The question is, what stopped the Anglo-Saxon advance? I'm sure it wasn't kindness. In the Irish poetry of the dark ages, we first hear of Artos (which means "bear") and he is placed all over the British Isles, now fighting on the borders of Scotland, now fighting on the borders of Cornwall or Wales. Modern scholars place Arthur far too early, in the 400s. In fact, he lived in the 600s CE, possibly as late as 700 CE. And he wasn't a Romanized Briton. He was a wild Celtic warrior, although Christian, using Viking style longboats to outflank his Anglo-Saxon enemies. He was so successful that Offa (a Saxon) built Offa's dike, which was a barrier right across the border of Wales. This marked the end of Anglo-Saxon expansion.

Do you believe the traditional archaeological view of the Pyramids of Giza and the Sphinx?
There is one very surprising thing about the Sphinx. It sits within a rectangular enclosure, which has been filled with blowing sand for most of the lifetime of the Sphinx. Only the head has been exposed, and it has the typical glaze and erosion pattern caused by wind, sand, and sun. The ancient Egyptians cleaned out the sand on several occasions, but then it was left untouched for 3000 years. In the 20th Century the sand has been cleaned out again. And what do we find? That the erosion of the enclosure is the kind caused by rain. Centuries of rain. It hasn't been that wet on the plains of Giza since the end of the last ice age, about 10,500 BCE, although there was also a wet period on the Sahara, about 6000 BCE.
Nothing unusual about the construction of the Pyramids?
No.

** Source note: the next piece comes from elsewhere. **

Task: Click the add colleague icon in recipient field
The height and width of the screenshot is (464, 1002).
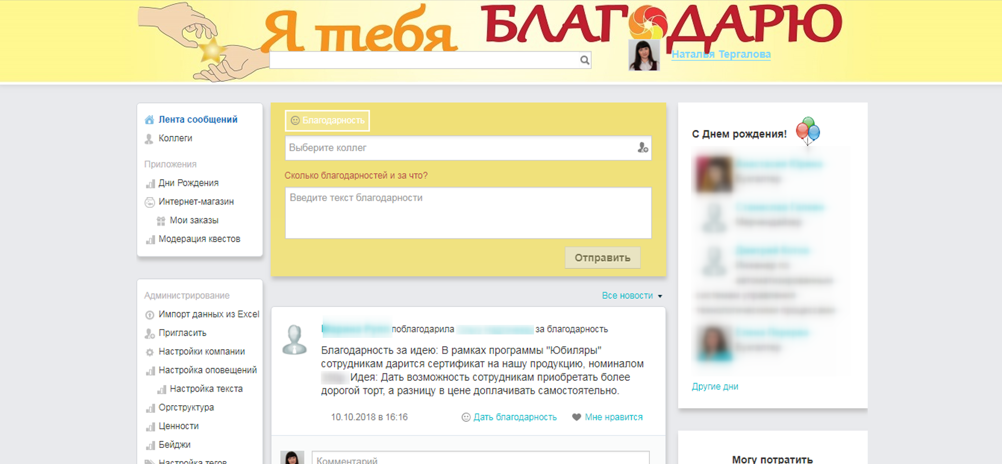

They moved heavy weights horizontally by water, digging canals where needed. They moved them vertically by simple levers, with blocking underneath added after each short lift. What is unusual is that the Egyptians only built the houses of the gods in stone. Even Princes and Pharoahs lived in mud brick houses.
Isn't it strange that there are no hieroglyphics in the King's chamber or the Grand Gallery?
Yes. But they may have painted those hieroglyphics on the smooth white exterior of the pyramids. Or it could be that the real tomb of Khufu has never been found.
Do you believe psychedelic drugs are a path to Enlightenment?
No. I have come to this conclusion after many years of studying the writings of people who claim to have arrived at some mystical insight from dropping acid or using magic mushrooms. This is only my opinion, but I find no insights, mystical or otherwise, in this literature. The usual effect of numerous drug trips is to leave people in a state of confusion, not knowing any more what is real, or perhaps thinking everything is unreal. Psychedelics might have psychological or therapeutic value. They might be a fast route to the unconscious, but not to the Divine.